Task brief: Reply with every entry, repeated exactly as given.
* * *
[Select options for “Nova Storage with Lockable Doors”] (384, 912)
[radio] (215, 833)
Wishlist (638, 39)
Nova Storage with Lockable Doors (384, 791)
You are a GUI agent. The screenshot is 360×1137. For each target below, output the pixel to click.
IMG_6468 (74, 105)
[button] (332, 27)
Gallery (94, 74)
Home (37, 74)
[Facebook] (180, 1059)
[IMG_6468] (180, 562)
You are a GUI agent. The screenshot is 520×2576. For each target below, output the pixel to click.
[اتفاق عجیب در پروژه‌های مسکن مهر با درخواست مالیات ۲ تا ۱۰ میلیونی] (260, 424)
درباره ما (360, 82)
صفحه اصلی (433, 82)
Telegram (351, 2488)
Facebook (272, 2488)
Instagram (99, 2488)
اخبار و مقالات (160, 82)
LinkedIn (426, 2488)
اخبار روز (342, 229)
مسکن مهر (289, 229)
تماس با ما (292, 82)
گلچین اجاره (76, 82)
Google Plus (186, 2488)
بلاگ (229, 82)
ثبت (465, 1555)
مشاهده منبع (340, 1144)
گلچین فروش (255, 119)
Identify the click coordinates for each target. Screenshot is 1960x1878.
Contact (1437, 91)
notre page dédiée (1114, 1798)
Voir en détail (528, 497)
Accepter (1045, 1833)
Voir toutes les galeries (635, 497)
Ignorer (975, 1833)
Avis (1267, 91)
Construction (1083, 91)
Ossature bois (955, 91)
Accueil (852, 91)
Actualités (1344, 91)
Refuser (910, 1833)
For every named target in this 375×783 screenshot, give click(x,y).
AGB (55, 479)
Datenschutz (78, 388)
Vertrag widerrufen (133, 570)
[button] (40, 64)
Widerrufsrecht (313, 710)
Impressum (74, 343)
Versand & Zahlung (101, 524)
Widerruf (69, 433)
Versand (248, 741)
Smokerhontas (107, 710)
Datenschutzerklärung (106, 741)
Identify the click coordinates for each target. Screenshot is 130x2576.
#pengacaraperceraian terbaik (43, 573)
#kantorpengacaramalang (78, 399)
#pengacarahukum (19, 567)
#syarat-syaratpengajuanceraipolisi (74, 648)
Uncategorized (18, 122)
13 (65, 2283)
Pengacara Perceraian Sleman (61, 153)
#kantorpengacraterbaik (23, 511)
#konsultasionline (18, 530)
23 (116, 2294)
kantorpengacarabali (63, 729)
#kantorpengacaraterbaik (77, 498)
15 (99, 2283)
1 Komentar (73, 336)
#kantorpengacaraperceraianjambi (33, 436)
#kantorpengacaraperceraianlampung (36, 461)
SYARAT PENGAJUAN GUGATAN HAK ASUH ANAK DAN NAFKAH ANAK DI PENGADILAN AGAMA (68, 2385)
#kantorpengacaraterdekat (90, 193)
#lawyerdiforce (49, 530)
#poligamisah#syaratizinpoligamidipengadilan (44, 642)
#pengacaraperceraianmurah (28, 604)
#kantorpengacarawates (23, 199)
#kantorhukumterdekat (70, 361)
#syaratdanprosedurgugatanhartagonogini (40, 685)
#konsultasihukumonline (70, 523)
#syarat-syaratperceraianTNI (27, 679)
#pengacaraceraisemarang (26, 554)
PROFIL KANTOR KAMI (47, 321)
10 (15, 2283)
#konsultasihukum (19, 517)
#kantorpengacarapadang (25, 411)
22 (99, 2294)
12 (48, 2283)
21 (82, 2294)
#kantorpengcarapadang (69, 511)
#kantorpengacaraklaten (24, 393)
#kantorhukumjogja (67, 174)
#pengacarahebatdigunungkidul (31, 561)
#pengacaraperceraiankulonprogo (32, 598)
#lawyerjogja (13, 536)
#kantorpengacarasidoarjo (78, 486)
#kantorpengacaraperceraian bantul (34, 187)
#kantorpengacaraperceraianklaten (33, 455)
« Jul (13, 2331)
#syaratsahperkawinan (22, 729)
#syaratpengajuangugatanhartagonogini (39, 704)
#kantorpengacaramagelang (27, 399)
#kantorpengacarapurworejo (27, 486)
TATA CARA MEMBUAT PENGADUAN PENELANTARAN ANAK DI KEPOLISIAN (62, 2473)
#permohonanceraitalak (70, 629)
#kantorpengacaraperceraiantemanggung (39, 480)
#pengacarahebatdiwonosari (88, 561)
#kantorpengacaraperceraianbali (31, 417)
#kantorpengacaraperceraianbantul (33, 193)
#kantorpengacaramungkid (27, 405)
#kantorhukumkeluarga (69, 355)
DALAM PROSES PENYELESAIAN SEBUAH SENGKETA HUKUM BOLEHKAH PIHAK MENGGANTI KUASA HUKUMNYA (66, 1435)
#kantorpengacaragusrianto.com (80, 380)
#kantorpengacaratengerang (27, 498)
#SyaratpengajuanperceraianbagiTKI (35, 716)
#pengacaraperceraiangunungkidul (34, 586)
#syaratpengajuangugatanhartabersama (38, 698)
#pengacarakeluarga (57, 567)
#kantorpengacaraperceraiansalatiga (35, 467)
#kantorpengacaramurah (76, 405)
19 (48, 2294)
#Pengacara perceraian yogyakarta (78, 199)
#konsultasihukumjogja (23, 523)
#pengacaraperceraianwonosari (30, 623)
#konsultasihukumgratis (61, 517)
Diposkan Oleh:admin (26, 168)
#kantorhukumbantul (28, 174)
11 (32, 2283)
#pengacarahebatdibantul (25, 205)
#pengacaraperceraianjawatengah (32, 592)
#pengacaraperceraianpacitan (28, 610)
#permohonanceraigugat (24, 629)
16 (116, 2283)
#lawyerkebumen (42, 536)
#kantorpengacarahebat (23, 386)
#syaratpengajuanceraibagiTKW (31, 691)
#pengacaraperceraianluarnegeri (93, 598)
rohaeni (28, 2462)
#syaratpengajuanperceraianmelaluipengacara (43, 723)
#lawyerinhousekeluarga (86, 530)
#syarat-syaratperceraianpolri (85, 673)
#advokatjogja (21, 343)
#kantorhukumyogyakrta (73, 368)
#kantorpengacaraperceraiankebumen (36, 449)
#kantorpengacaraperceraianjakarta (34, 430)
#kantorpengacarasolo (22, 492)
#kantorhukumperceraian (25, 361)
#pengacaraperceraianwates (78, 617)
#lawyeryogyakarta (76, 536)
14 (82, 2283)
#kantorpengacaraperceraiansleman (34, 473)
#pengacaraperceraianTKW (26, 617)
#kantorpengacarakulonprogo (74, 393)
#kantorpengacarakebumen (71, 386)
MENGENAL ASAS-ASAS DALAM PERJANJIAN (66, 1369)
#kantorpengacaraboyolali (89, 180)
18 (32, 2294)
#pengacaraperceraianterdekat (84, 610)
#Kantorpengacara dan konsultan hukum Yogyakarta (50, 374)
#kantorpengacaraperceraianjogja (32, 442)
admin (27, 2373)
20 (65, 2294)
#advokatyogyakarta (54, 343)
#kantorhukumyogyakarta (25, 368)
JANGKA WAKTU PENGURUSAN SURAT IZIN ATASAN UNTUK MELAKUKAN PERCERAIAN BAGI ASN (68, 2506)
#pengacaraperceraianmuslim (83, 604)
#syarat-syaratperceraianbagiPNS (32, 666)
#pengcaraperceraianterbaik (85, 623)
* * *
Expected output:
[Select options for “Nova Storage with Lockable Doors”] (384, 912)
[radio] (215, 833)
Wishlist (638, 39)
Nova Storage with Lockable Doors (384, 791)
You are a GUI agent. The screenshot is 360×1137. For each target below, output the pixel to click.
IMG_6468 (74, 105)
[button] (332, 27)
Gallery (94, 74)
Home (37, 74)
[Facebook] (180, 1059)
[IMG_6468] (180, 562)
You are a GUI agent. The screenshot is 520×2576. For each target below, output the pixel to click.
[اتفاق عجیب در پروژه‌های مسکن مهر با درخواست مالیات ۲ تا ۱۰ میلیونی] (260, 424)
درباره ما (360, 82)
صفحه اصلی (433, 82)
Telegram (351, 2488)
Facebook (272, 2488)
Instagram (99, 2488)
اخبار و مقالات (160, 82)
LinkedIn (426, 2488)
اخبار روز (342, 229)
مسکن مهر (289, 229)
تماس با ما (292, 82)
گلچین اجاره (76, 82)
Google Plus (186, 2488)
بلاگ (229, 82)
ثبت (465, 1555)
مشاهده منبع (340, 1144)
گلچین فروش (255, 119)
Identify the click coordinates for each target. Screenshot is 1960x1878.
Contact (1437, 91)
notre page dédiée (1114, 1798)
Voir en détail (528, 497)
Accepter (1045, 1833)
Voir toutes les galeries (635, 497)
Ignorer (975, 1833)
Avis (1267, 91)
Construction (1083, 91)
Ossature bois (955, 91)
Accueil (852, 91)
Actualités (1344, 91)
Refuser (910, 1833)
For every named target in this 375×783 screenshot, give click(x,y).
AGB (55, 479)
Datenschutz (78, 388)
Vertrag widerrufen (133, 570)
[button] (40, 64)
Widerrufsrecht (313, 710)
Impressum (74, 343)
Versand & Zahlung (101, 524)
Widerruf (69, 433)
Versand (248, 741)
Smokerhontas (107, 710)
Datenschutzerklärung (106, 741)
Identify the click coordinates for each target. Screenshot is 130x2576.
#pengacaraperceraian terbaik (43, 573)
#kantorpengacaramalang (78, 399)
#pengacarahukum (19, 567)
#syarat-syaratpengajuanceraipolisi (74, 648)
Uncategorized (18, 122)
13 (65, 2283)
Pengacara Perceraian Sleman (61, 153)
#kantorpengacraterbaik (23, 511)
#konsultasionline (18, 530)
23 (116, 2294)
kantorpengacarabali (63, 729)
#kantorpengacaraterbaik (77, 498)
15 (99, 2283)
1 Komentar (73, 336)
#kantorpengacaraperceraianjambi (33, 436)
#kantorpengacaraperceraianlampung (36, 461)
SYARAT PENGAJUAN GUGATAN HAK ASUH ANAK DAN NAFKAH ANAK DI PENGADILAN AGAMA (68, 2385)
#kantorpengacaraterdekat (90, 193)
#lawyerdiforce (49, 530)
#poligamisah#syaratizinpoligamidipengadilan (44, 642)
#pengacaraperceraianmurah (28, 604)
#kantorpengacarawates (23, 199)
#kantorhukumterdekat (70, 361)
#syaratdanprosedurgugatanhartagonogini (40, 685)
#konsultasihukumonline (70, 523)
#syarat-syaratperceraianTNI (27, 679)
#pengacaraceraisemarang (26, 554)
PROFIL KANTOR KAMI (47, 321)
10 (15, 2283)
#konsultasihukum (19, 517)
#kantorpengacarapadang (25, 411)
22 (99, 2294)
12 (48, 2283)
21 (82, 2294)
#kantorpengcarapadang (69, 511)
#kantorpengacaraklaten (24, 393)
#kantorhukumjogja (67, 174)
#pengacarahebatdigunungkidul (31, 561)
#pengacaraperceraiankulonprogo (32, 598)
#lawyerjogja (13, 536)
#kantorpengacarasidoarjo (78, 486)
#kantorpengacaraperceraian bantul (34, 187)
#kantorpengacaraperceraianklaten (33, 455)
« Jul (13, 2331)
#syaratsahperkawinan (22, 729)
#syaratpengajuangugatanhartagonogini (39, 704)
#kantorpengacaramagelang (27, 399)
#kantorpengacarapurworejo (27, 486)
TATA CARA MEMBUAT PENGADUAN PENELANTARAN ANAK DI KEPOLISIAN (62, 2473)
#permohonanceraitalak (70, 629)
#kantorpengacaraperceraiantemanggung (39, 480)
#pengacarahebatdiwonosari (88, 561)
#kantorpengacaraperceraianbali (31, 417)
#kantorpengacaraperceraianbantul (33, 193)
#kantorpengacaramungkid (27, 405)
#kantorhukumkeluarga (69, 355)
DALAM PROSES PENYELESAIAN SEBUAH SENGKETA HUKUM BOLEHKAH PIHAK MENGGANTI KUASA HUKUMNYA (66, 1435)
#kantorpengacaragusrianto.com (80, 380)
#kantorpengacaratengerang (27, 498)
#SyaratpengajuanperceraianbagiTKI (35, 716)
#pengacaraperceraiangunungkidul (34, 586)
#syaratpengajuangugatanhartabersama (38, 698)
#pengacarakeluarga (57, 567)
#kantorpengacaraperceraiansalatiga (35, 467)
#kantorpengacaramurah (76, 405)
19 (48, 2294)
#Pengacara perceraian yogyakarta (78, 199)
#konsultasihukumjogja (23, 523)
#pengacaraperceraianwonosari (30, 623)
#konsultasihukumgratis (61, 517)
Diposkan Oleh:admin (26, 168)
#kantorhukumbantul (28, 174)
11 (32, 2283)
#pengacarahebatdibantul (25, 205)
#pengacaraperceraianjawatengah (32, 592)
#pengacaraperceraianpacitan (28, 610)
#permohonanceraigugat (24, 629)
16 (116, 2283)
#lawyerkebumen (42, 536)
#kantorpengacarahebat (23, 386)
#syaratpengajuanceraibagiTKW (31, 691)
#pengacaraperceraianluarnegeri (93, 598)
rohaeni (28, 2462)
#syaratpengajuanperceraianmelaluipengacara (43, 723)
#lawyerinhousekeluarga (86, 530)
#syarat-syaratperceraianpolri (85, 673)
#advokatjogja (21, 343)
#kantorhukumyogyakrta (73, 368)
#kantorpengacaraperceraiankebumen (36, 449)
#kantorpengacaraperceraianjakarta (34, 430)
#kantorpengacarasolo (22, 492)
#kantorhukumperceraian (25, 361)
#pengacaraperceraianwates (78, 617)
#lawyeryogyakarta (76, 536)
14 (82, 2283)
#kantorpengacaraperceraiansleman (34, 473)
#pengacaraperceraianTKW (26, 617)
#kantorpengacarakulonprogo (74, 393)
#kantorpengacarakebumen (71, 386)
MENGENAL ASAS-ASAS DALAM PERJANJIAN (66, 1369)
#kantorpengacaraboyolali (89, 180)
18 (32, 2294)
#pengacaraperceraianterdekat (84, 610)
#Kantorpengacara dan konsultan hukum Yogyakarta (50, 374)
#kantorpengacaraperceraianjogja (32, 442)
admin (27, 2373)
20 (65, 2294)
#advokatyogyakarta (54, 343)
#kantorhukumyogyakarta (25, 368)
JANGKA WAKTU PENGURUSAN SURAT IZIN ATASAN UNTUK MELAKUKAN PERCERAIAN BAGI ASN (68, 2506)
#pengacaraperceraianmuslim (83, 604)
#syarat-syaratperceraianbagiPNS (32, 666)
#pengcaraperceraianterbaik (85, 623)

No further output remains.